_Problem details_
List all the lines in these records that hold "dimensions".

(Saved data entries)
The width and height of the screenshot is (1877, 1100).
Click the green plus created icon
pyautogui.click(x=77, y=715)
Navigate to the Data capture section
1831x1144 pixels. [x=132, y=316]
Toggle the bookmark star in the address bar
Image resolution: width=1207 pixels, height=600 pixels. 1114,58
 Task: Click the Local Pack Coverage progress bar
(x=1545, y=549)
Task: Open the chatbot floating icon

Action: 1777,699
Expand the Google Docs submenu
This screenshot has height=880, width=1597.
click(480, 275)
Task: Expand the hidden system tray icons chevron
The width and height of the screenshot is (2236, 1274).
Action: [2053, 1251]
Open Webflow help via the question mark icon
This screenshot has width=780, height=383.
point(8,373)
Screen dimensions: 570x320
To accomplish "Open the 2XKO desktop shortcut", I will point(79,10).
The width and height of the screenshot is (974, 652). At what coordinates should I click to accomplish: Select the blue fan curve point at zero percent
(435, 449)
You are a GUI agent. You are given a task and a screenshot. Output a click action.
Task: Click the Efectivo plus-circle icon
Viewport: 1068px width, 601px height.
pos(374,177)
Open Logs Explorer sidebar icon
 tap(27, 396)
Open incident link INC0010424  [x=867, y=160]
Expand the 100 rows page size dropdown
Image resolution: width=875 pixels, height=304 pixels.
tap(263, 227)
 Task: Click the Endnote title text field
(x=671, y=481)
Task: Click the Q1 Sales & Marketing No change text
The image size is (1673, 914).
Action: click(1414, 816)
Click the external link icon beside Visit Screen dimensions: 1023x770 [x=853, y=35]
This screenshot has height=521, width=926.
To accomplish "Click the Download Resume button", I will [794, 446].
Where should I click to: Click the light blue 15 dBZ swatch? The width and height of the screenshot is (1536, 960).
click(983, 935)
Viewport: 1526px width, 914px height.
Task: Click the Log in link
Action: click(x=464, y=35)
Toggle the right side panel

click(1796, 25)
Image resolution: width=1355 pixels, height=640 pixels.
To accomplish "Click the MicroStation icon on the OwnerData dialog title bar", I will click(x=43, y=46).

_Answer section_
Screen dimensions: 570x320
Click the external link icon beside Visit Screen dimensions: 1023x770 [x=853, y=35]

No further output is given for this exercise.